Spring Issues for Beef Cattle

The sun has been shining up the Waitaki Valley and spring is well and truly in the air with a decent growth of new grass starting to come through.  Unfortunately, this can pose a potential risk to soon to be calving beef cows as this fresh, fast growing spring pasture often has a low magnesium content.  Lactating cows have an increased demand for magnesium that consequently may not be met.

Inadequate magnesium levels lead to nervous signs such as excitement, bellowing, uncoordinated movement (hence the name Grass Staggers) and convulsions, rapidly progressing to death if untreated.  In extreme cases, the only sign of a problem may be cows found dead.

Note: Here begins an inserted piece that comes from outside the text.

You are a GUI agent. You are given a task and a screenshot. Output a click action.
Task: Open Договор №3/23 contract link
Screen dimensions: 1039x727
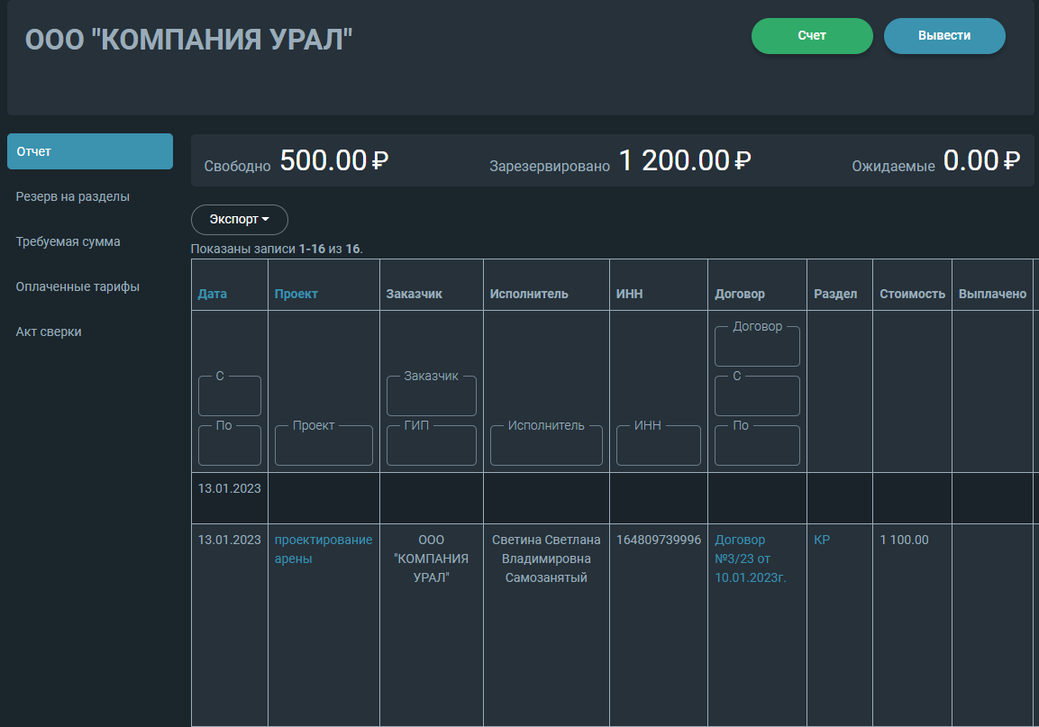(x=750, y=559)
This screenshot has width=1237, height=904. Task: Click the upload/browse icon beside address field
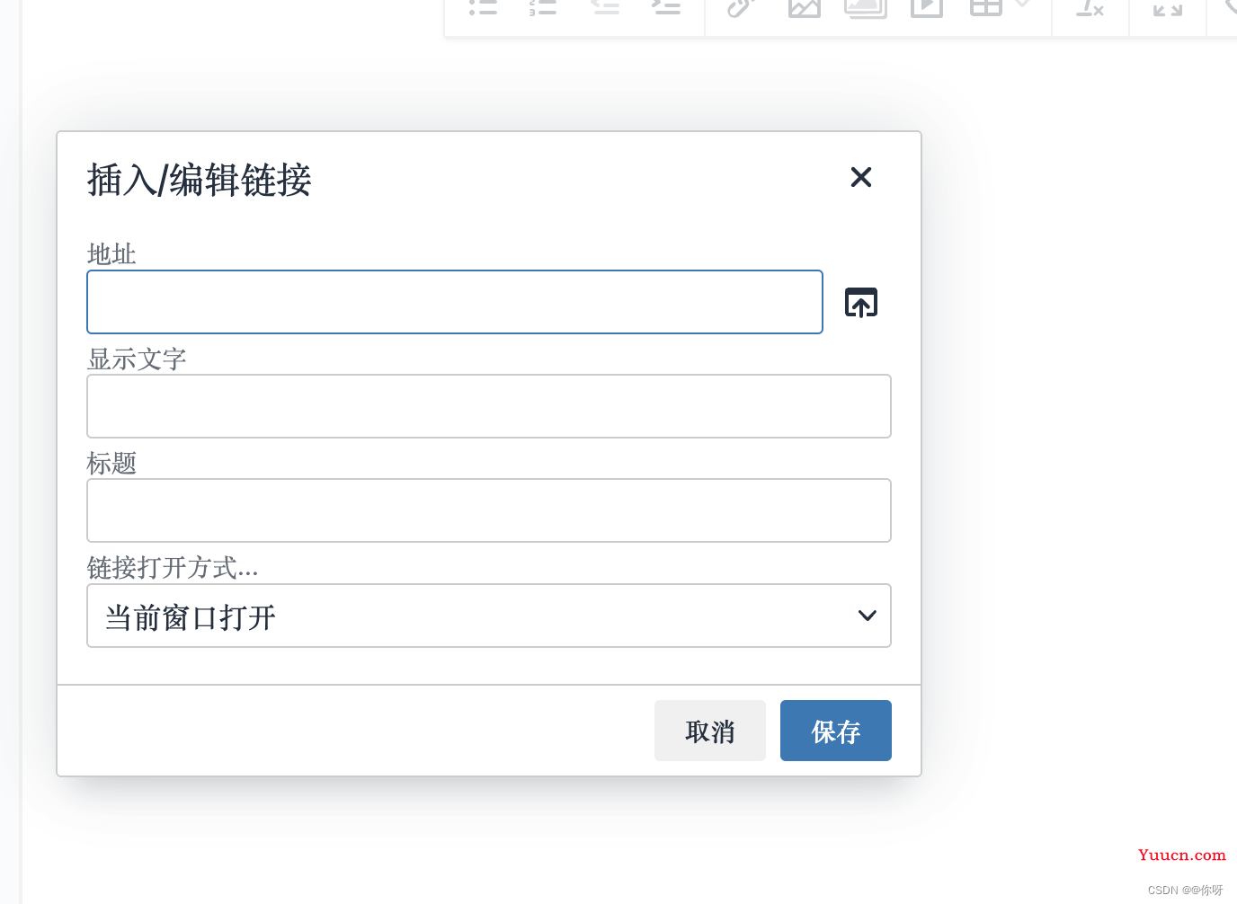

Treatment is possible by injecting a magnesium solution under the skin, but preventing the problem is always better.  This can be achieved by supplementing cows, starting 2-3 weeks prior to the risk period.  The addition of magnesium to supplementary feed or the administration of slow release capsules are suitable options.  Our vets can advise you on the best option for your farm.

Spring Larval Challenge

Spring is also a key time to consider drenching yearling beef stock as pasture larval loads peak during warm and wet weather, resulting in high levels of infection.  Once ingested, the larvae multiply and grow, causing gut damage which leads to scouring, suppressed appetite and diminished growth rates.  Using an effective combination oral or pour-on drench that targets Cooperia is recommended.  There are several oral options such as Matrix Minidose, Alliance or Arrest C.  Eclipse pour-on is the convenient option.